:: Information supplied ::

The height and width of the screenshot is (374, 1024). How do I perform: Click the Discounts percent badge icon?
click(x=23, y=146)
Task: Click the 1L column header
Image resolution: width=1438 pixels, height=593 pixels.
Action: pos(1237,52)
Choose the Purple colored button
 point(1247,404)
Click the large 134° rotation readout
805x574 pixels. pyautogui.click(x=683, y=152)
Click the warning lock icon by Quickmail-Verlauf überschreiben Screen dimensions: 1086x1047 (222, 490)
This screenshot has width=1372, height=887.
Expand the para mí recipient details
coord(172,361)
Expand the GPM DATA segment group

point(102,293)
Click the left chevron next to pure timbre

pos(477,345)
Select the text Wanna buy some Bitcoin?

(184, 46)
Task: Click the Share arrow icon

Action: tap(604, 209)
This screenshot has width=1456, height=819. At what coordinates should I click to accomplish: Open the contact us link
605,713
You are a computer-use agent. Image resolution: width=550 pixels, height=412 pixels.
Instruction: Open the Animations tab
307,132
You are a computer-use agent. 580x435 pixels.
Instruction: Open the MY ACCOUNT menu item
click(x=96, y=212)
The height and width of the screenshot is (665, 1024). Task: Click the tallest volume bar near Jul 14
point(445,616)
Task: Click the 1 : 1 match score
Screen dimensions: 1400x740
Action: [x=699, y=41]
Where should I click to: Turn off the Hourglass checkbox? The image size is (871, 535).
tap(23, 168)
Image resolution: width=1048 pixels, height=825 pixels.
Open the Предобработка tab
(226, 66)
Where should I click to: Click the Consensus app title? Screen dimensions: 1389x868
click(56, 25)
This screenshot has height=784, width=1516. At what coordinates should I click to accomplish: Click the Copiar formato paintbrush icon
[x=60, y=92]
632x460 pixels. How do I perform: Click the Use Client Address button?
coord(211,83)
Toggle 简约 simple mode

:::

## Problem to work on:
Copy the entire listing above line by line, keeping every word, number, symbol and punctuation mark unchanged.

## Reply to the task:
The height and width of the screenshot is (374, 1024). How do I perform: Click the Discounts percent badge icon?
click(x=23, y=146)
Task: Click the 1L column header
Image resolution: width=1438 pixels, height=593 pixels.
Action: pos(1237,52)
Choose the Purple colored button
 point(1247,404)
Click the large 134° rotation readout
805x574 pixels. pyautogui.click(x=683, y=152)
Click the warning lock icon by Quickmail-Verlauf überschreiben Screen dimensions: 1086x1047 (222, 490)
This screenshot has width=1372, height=887.
Expand the para mí recipient details
coord(172,361)
Expand the GPM DATA segment group

point(102,293)
Click the left chevron next to pure timbre

pos(477,345)
Select the text Wanna buy some Bitcoin?

(184, 46)
Task: Click the Share arrow icon

Action: tap(604, 209)
This screenshot has width=1456, height=819. At what coordinates should I click to accomplish: Open the contact us link
605,713
You are a computer-use agent. Image resolution: width=550 pixels, height=412 pixels.
Instruction: Open the Animations tab
307,132
You are a computer-use agent. 580x435 pixels.
Instruction: Open the MY ACCOUNT menu item
click(x=96, y=212)
The height and width of the screenshot is (665, 1024). Task: Click the tallest volume bar near Jul 14
point(445,616)
Task: Click the 1 : 1 match score
Screen dimensions: 1400x740
Action: [x=699, y=41]
Where should I click to: Turn off the Hourglass checkbox? The image size is (871, 535).
tap(23, 168)
Image resolution: width=1048 pixels, height=825 pixels.
Open the Предобработка tab
(226, 66)
Where should I click to: Click the Consensus app title? Screen dimensions: 1389x868
click(56, 25)
This screenshot has height=784, width=1516. At what coordinates should I click to accomplish: Click the Copiar formato paintbrush icon
[x=60, y=92]
632x460 pixels. How do I perform: Click the Use Client Address button?
coord(211,83)
Toggle 简约 simple mode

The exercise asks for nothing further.